━━ Texte du document
Une manne pour le Rwanda
L’expulsion des migrants arrivés illégalement au Royaume Uni vers le Rwanda est, à la limite, un business. Elle va se faire contre le versement de sommes faramineuses en faveur du Rwanda. Bien qu’aucun renvoi n’ait encore eu lieu, Londres a déjà avancé 220 millions de livres, équivalent de 256 millions d’euros, soit 274 millions USD.
En outre, Le Royaume Uni a consenti d’allouer à Kigali 150 millions de livres supplémentaires au cours des trois prochaines années et 120 millions une fois que les 300 premiers demandeurs d’asile y fouleront le sol. A ce total s’ajoutent 20 000 livres supplémentaires par personne expulsée et 150 874 livres pour les frais de traitement de chaque cas, soit 51 262 200 livres pour 300 personnes expulsées.
━━━━
━━ Lignes
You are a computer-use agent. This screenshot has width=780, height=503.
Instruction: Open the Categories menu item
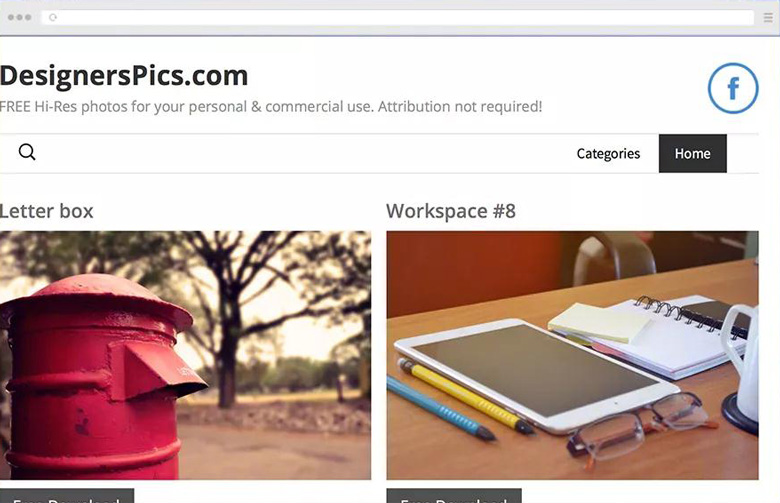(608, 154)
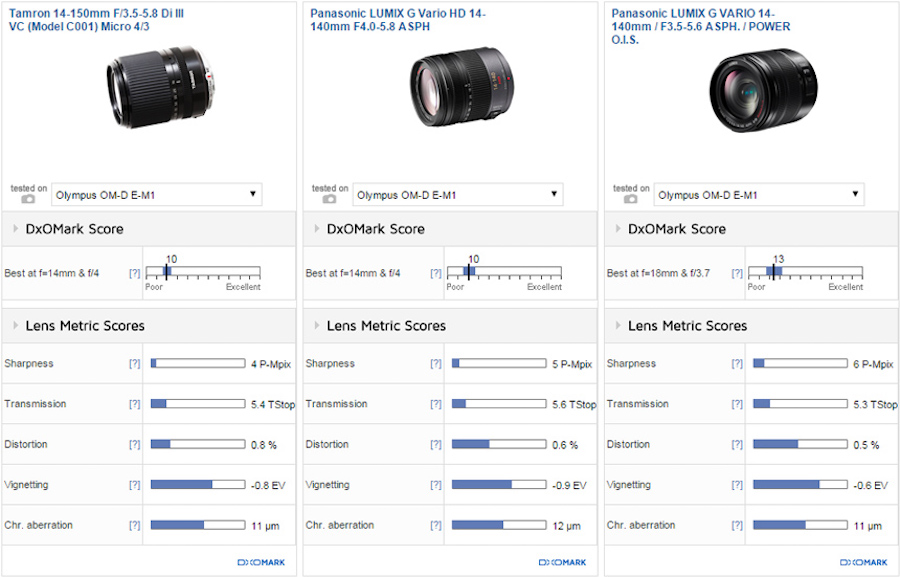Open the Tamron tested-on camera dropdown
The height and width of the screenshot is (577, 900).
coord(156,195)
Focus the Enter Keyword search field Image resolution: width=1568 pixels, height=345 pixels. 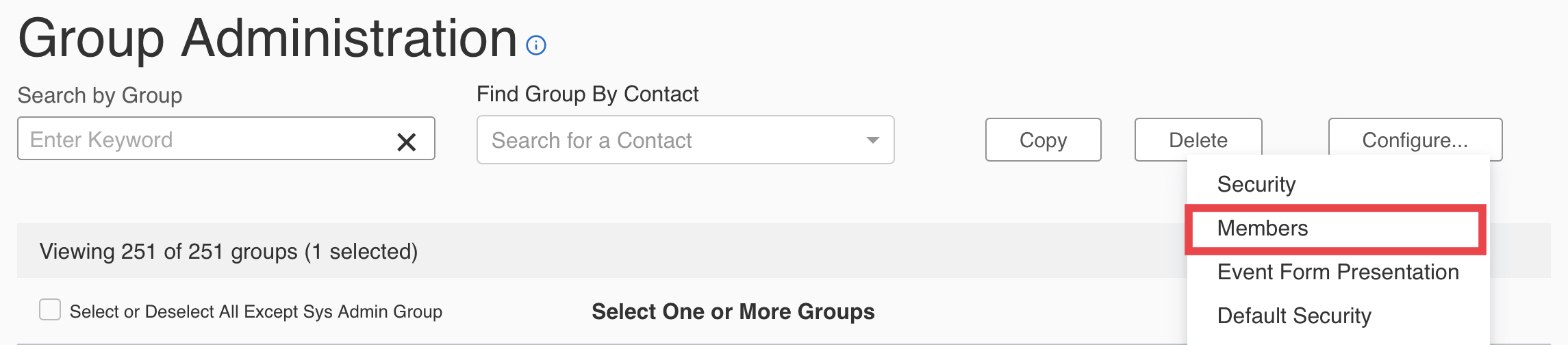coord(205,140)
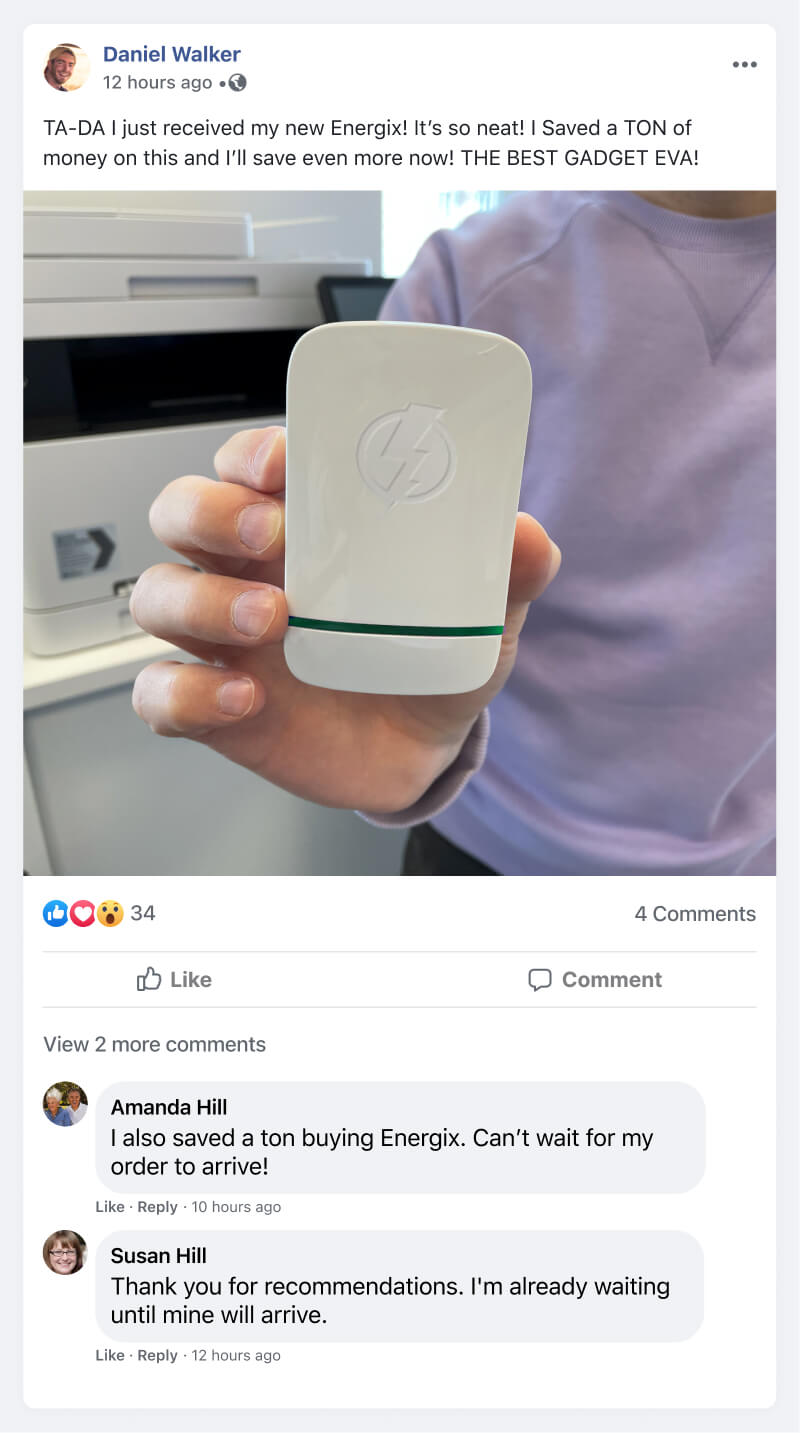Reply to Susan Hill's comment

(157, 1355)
━━━━
> _Consigne_: Pouvez-vous reprendre le passage du texte sur l’expulsion des migrants vers le Rwanda, entre « Une manne pour » et « 274 millions USD. » inclus, en renommant « Londres » en « le gouvernement britannique » ?

> _Votre réponse_:
Une manne pour le Rwanda
L’expulsion des migrants arrivés illégalement au Royaume Uni vers le Rwanda est, à la limite, un business. Elle va se faire contre le versement de sommes faramineuses en faveur du Rwanda. Bien qu’aucun renvoi n’ait encore eu lieu, le gouvernement britannique a déjà avancé 220 millions de livres, équivalent de 256 millions d’euros, soit 274 millions USD.